I'm Ron Hutchcraft and I want to have A Word With You today about "How Serving Opens Hearts."
What opened doors and hearts among those needy people on that Iraqi mountainside is the same thing that will open doors and hearts where you are - a willingness to win the right to be heard by being there for people's garbage.
It's what Jesus did. In Philippians 2:5-7, our word for today from the Word of God, He tells us: "Your attitude should be the same as that of Christ Jesus: who, being in the very nature of God, did not consider equality with God something to be grasped, but made Himself nothing, taking the very nature of a servant, being made in human likeness, He humbled Himself and became obedient to death - even death on a cross."
This is the Jesus who touched the lepers that no one else would touch, who stopped for people that everyone else walked by, who washed the dirty feet of His followers, who defined His day by the needs of people who came to Him for help, and who allowed men He had made to beat Him and crucify Him.

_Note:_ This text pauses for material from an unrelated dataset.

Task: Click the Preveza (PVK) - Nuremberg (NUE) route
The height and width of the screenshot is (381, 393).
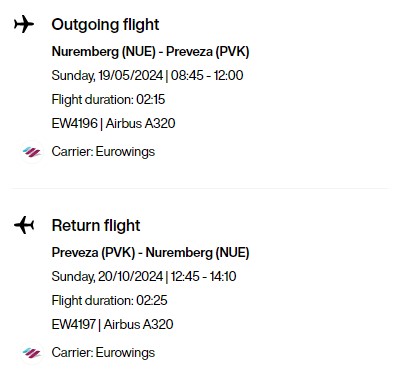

The King of heaven came to us as a servant and He stole our hearts away.
You have neighbors who really need your Jesus, coworkers, friends and family members. How are you ever going to get them interested in the Jesus who is their only hope? By serving them; by being there to help them with the garbage of their lives. In Jesus' name, be there when their health levels them, when their marriage is struggling or over, when they lose a loved one. Be there when all the funeral folks have gone home. Be there when they're struggling financially, when they don't have enough help, when their business is in trouble, when their kids are in trouble, or when they've lost their reputation and nobody wants to be around them any more.

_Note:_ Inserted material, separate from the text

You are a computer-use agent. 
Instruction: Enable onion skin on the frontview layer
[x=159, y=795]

Their moment of loss is your moment of loving opportunity to show them Jesus' love in action. When others walk out, you walk in. Then you will be ultimately in a position to explain to them where this love comes from. You're just loving them like you've been loved. By a Jesus who had poured everything out for you, because He died on a cross to clean up all the garbage of your life and the garbage of theirs.
First, you show them Jesus by serving them in the midst of their garbage. You win the right to be heard by being there to help pick up the pieces and pick up the garbage. Initially, they may not be interested in your message, but who can be against someone who picks up their heavy burden and helps them carry it; who is there when nobody else is? You can't be against that. It's that kind of love that will open their heart to the greatest love of all!